Die neuen Koalitionäre werden sich komplexen Fragen der verfassungsrechtlichen Datenschutzdogmatik widmen (müssen), insbesondere der Frage, ob die jeweils verfolgten Zwecke auch durch eine in Umfang, Erhebungs- oder Verarbeitungsmodalitäten begrenzte Datennutzung (zum Beispiel durch verpflichtend einzuholende Einwilligungen oder weiter als bisher reichende Widerspruchsmöglichkeiten der Versicherten) im Ergebnis ohne nennenswerte Abstriche hinsichtlich Repräsentativität und Qualität des Datenmaterials erreicht werden können (vgl. BVerfG, Beschluss der 2. Kammer des Ersten Senats vom 19.03.2020 – 1 BvQ 1/20, Rn. 8)
Wird die Datensammlung größer und somit eine größere Qualität des Gesamtdatenmaterials zu erreichen sein, um somit dem avisierten Zweck im Sinne einer Geeignetheit der Datensammlung zum Ziele des Erreichens valider Forschungsergebnisse nahe zu kommen, so stellt sich gleichwohl die Frage nach der Verhältnismäßigkeit des Eingriffs: Denn würde die Möglichkeit einer Verarbeitung ohne Zustimmungserfordernis auf eine gesetzliche Grundlage gestellt, würden wir einem nahezu unbegrenzten Datensammeln anheimfallen, ohne einen konkreten Forschungsgrund zu kennen; es läge zweifelsfrei eine Art Vorratsdatenspeicherung vor. Verstärkt wird dies noch dadurch, dass vom SVR Gesundheit ein qualitativ hochwertiges und vernetztes Datenangebot gefordert wird, in Verknüpfung aller für die Beantwortung einer spezifischen Fragestellung benötigter Daten und unabhängig vom Ursprung und Speicherort derselben (SVR-Gutachten 2021, Rn 551).
Wird hingegen auf die Einwilligung der Patient:innen gebaut, so kann zwar die Pflicht der Krankenkassen normiert werden, allen Versicherten ein Angebot für eine ePA zu machen, zu welchem diese sich ausdrücklich einwilligend erklären können.
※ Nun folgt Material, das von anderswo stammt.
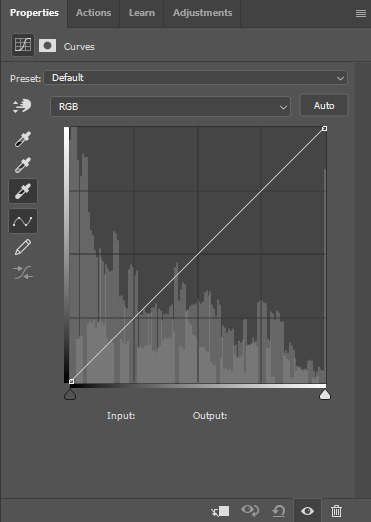371x522 pixels.
Task: Click the Curves adjustment grid icon
Action: click(x=23, y=45)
Das bedeutet dann aber, dass alle Daten, die in einer Akte enthalten sein sollen und alle Möglichkeiten der Weitergabe, Verarbeitung usw. den Versicherten aufgezeigt werden müssen: Und zwar leicht verständlich, im Zweifel als Ausdruck (und somit nicht digital), versehen mit dem Hinweis, dass eine (dann: digitale) Nutzung nur nach ausdrücklicher Genehmigung der Versicherten erfolgt.
Denn schließlich sollen die Versicherten als Patient:innen in Erfahrung bringen können, von wem ihre Daten zu welchen Zwecken genutzt werden – und zwar, bevor das geschieht.